Programming without Control: Smith

Joy of joys, [Cat's Eye Technologies](http://catseye.mine.nu:8080/projects/), the home of Chris Pressey, one of the most prolific designers of thoroughly bizarre languages is back up! And so, today, we're going to take a look at one of his masterpieces, the language *Smith*. This is one of my personal all-time favorite pathological languages; it's positively brilliantly twisted.

Smith is, mostly, a pretty typical memory-oriented machine language. So what makes it pathological? It's got *no* jumps, *no* branches, *no* control flow whatsoever. The program counter starts at zero, and every step, it increments by one *and only one*.

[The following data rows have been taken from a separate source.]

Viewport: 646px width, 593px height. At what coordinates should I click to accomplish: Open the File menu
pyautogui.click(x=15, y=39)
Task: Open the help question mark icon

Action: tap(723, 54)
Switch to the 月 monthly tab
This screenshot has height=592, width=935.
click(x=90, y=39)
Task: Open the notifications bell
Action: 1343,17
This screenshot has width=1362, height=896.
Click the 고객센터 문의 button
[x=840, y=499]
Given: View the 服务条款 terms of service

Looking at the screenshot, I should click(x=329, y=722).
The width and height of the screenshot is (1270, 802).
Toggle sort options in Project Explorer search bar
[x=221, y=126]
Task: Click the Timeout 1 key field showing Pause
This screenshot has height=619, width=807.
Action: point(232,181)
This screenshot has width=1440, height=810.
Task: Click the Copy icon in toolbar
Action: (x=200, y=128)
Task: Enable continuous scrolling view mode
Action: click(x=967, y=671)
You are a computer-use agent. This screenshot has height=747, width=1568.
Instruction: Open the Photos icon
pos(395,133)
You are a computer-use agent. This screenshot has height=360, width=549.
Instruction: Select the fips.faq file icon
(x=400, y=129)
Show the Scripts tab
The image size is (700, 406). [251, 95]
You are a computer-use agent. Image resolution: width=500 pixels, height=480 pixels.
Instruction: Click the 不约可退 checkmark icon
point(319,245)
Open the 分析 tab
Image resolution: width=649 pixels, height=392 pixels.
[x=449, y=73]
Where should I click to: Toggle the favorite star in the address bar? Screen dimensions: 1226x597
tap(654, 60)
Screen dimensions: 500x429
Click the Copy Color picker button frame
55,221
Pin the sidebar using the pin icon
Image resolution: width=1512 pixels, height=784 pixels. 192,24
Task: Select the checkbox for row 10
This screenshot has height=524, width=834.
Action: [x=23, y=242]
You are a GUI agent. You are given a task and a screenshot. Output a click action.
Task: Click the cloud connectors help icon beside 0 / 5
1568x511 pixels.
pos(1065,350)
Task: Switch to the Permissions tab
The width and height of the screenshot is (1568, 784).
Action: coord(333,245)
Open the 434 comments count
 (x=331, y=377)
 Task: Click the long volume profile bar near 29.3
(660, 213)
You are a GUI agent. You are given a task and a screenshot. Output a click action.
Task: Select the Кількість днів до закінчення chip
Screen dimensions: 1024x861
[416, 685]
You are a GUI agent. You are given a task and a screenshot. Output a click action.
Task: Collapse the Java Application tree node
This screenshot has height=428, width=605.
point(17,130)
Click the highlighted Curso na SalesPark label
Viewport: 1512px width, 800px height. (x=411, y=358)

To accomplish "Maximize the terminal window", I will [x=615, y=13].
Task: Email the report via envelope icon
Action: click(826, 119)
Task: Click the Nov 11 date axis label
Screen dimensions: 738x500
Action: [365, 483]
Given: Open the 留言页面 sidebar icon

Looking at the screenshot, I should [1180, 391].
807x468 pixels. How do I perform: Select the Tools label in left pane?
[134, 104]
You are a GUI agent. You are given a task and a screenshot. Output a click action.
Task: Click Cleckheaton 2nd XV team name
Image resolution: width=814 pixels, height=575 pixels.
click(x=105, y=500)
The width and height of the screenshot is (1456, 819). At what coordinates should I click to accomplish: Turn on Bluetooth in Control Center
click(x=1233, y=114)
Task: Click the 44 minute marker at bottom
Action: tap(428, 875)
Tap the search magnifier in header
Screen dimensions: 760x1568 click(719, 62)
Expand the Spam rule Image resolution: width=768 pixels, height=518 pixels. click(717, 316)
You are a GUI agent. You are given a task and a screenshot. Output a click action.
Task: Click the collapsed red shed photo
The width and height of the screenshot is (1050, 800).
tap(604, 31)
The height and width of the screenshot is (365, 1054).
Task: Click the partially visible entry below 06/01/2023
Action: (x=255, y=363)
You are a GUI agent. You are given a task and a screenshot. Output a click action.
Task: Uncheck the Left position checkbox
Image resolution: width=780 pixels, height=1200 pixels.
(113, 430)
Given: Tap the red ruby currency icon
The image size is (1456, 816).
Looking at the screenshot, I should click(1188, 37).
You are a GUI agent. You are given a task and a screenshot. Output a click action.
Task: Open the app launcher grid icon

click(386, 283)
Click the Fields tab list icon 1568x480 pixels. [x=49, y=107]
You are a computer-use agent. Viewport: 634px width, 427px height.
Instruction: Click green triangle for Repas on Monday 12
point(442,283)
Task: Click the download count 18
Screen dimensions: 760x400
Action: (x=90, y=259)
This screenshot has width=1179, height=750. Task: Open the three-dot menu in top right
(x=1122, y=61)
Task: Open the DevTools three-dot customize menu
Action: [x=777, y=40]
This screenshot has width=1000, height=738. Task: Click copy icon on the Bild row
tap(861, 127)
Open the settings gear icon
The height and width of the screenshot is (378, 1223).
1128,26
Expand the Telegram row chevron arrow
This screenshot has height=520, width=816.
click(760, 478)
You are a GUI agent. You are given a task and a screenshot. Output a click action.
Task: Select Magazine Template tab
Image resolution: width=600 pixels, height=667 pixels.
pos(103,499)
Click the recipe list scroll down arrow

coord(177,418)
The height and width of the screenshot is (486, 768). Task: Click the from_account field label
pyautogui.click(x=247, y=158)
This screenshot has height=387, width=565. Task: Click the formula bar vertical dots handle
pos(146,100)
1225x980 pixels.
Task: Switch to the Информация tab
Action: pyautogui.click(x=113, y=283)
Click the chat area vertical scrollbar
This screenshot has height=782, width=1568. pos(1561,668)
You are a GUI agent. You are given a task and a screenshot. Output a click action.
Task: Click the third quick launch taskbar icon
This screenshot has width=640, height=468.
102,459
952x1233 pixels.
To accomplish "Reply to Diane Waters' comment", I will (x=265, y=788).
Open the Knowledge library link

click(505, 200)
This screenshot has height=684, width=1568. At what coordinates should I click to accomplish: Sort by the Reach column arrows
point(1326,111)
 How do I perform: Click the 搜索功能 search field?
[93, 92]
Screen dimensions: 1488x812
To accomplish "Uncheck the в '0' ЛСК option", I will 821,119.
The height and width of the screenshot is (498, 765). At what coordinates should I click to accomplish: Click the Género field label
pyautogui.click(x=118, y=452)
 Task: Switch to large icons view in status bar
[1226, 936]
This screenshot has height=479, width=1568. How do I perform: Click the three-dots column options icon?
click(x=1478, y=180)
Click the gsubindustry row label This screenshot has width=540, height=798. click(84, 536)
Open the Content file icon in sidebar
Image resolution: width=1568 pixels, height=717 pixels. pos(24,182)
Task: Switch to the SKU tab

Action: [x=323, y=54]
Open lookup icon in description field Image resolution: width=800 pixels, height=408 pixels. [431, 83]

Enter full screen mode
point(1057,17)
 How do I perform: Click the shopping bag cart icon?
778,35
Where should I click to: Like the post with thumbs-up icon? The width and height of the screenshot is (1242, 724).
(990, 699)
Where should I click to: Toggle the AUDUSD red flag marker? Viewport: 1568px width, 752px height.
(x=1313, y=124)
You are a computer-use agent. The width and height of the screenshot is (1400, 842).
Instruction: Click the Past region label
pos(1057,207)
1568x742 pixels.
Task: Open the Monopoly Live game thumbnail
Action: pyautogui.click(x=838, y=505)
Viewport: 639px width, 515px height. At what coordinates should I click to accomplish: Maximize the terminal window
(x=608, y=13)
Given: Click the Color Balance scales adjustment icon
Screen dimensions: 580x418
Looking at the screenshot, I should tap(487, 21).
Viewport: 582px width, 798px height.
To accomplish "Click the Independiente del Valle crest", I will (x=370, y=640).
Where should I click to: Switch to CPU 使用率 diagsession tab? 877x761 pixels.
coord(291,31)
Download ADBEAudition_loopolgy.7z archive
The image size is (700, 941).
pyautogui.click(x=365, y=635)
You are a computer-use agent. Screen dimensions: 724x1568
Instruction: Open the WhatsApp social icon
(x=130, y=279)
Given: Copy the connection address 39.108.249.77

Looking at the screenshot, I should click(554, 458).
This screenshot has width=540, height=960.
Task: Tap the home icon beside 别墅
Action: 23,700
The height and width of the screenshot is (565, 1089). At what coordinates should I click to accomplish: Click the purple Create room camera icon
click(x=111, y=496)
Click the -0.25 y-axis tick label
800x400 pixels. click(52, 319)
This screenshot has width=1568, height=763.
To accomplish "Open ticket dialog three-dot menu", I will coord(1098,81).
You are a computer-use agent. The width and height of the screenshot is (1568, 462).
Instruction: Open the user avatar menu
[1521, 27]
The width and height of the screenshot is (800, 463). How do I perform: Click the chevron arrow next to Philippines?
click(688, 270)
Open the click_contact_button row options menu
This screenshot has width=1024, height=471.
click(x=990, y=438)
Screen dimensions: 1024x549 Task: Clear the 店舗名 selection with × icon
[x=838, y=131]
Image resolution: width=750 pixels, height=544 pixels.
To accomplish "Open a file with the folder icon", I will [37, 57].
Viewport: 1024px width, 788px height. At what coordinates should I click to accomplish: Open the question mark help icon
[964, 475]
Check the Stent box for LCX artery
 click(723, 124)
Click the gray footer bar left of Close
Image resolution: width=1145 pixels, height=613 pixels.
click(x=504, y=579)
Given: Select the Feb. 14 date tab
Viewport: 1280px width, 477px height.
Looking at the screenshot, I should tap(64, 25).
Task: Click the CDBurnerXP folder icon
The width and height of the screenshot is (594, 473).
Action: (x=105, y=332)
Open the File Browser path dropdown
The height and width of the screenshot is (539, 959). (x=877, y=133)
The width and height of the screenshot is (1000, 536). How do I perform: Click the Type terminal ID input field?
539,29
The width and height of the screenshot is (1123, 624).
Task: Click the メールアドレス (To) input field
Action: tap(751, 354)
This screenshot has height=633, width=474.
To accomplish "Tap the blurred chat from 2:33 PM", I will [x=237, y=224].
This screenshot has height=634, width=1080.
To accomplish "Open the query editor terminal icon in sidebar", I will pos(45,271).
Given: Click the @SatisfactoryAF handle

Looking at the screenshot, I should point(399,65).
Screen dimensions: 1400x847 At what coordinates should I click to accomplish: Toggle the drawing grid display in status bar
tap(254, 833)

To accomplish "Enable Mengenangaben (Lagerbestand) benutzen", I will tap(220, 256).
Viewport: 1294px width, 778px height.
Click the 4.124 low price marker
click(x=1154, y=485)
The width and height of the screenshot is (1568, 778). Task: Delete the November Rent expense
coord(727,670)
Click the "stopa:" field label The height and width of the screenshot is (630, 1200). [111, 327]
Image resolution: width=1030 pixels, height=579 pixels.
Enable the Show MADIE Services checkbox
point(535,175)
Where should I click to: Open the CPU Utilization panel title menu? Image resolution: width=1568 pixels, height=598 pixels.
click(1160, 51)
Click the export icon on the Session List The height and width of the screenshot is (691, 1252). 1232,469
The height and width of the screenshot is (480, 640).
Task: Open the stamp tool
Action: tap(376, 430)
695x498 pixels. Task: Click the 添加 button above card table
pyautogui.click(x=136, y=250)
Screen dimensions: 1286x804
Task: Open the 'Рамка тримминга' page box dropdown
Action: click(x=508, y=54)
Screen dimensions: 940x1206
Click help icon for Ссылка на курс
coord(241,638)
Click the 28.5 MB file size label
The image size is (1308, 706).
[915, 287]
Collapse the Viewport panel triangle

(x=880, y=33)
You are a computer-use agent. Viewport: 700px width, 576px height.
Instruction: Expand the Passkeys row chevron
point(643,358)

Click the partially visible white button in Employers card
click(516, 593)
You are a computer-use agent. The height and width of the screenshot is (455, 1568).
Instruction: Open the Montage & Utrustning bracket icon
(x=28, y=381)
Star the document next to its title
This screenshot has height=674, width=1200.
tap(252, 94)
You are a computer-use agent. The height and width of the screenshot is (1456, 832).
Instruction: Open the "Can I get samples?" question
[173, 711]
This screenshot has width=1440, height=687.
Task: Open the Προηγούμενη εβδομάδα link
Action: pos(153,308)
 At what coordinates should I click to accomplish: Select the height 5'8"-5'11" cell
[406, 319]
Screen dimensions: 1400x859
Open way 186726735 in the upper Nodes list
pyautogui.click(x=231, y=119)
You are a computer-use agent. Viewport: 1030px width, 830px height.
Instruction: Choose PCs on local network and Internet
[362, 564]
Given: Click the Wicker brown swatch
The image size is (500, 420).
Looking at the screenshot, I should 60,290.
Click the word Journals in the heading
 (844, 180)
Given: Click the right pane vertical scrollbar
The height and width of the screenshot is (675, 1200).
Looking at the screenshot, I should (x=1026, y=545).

So, you might quite sensibly ask, how on earth could this beast do anything useful, much less be Turing complete? The answer is: self-modifying code; in particular, the program can *copy* its own instructions.

Want to do a loop? No problem: it's just a set of instructions that repeats, right? So the last instruction *copies* the loop *including* the copy instruction. But how do you terminate the loop? There's no compare instruction!
You *compute* the number of instructions to copy. So you cleverly arrange to have a register holding the length of the loop *without* the copy instruction. And then you do a computation that winds up either adding 0 or 1 to that length.

Let's take a quick look at the instructions, so that we can show examples to make that a bit clearer. The SMITH machine is a pretty typical memory-based machine with the conditional branch and comparison instructions removed. Most operations work on memory locations, which SMITH calls registers. (They behave like memory, not like normal machine registers.) The basic values in the Smith language are literals (written as signed numbers); locations (written R*N*, where *N* is the numeric address); and the values stored in locations (written R[R*N*]);

The instructions are:

1. MOV target, value. Copy the value to the target. The target is either a register or TTY. If it is a register, it can be either a direct or indirect (RN or R[RN]); if it is TTY, then the value is copied to standard out. The value can be a literal, a register, an indirect register (N, RN, R[RN]), PC (for the value of the program counter), TTY (which reads a value from standard in), or "\*" which is the current line number in the source file.
2. MOV target, stringlit. A special form of MOV; stores the characters of stringlit in sequence at (target, target+1, target+2, etc.)
3. SUB target, value. Subtract the value from the target, storing the result in the target. Target is a register, either direct or indirect; value is either a register or a literal.
4. MUL target, value: multiply the target by the value, and store the result in the target. The parameters are the same as in "SUB".
5. NOT target. Target is a register. This is the closest thing to a conditional in SMITH. If the value of target is 0, then this makes it 1; if the target is non-zero, then this makes it 0. So this basically converts a value to a boolean and reverses it.
6. COR target, start, length. Copy a sequence of "length" instructions, starting with the instruction located "start" away from the PC to an address starting at an offset of "target" from the current PC. Start, target, and length can all be either literals or locations.
7. NOP. A no-op; does nothing. This gives us one of our two ways of doing something sort-of conditional; we can copy a NOP over another copy instruction.
9. STOP. End the execution of the program.
10. BLA target, NOP, length. Similar to the "COR" instruction, except that this just copies a sequence of "length" NOP instructions to the target offset.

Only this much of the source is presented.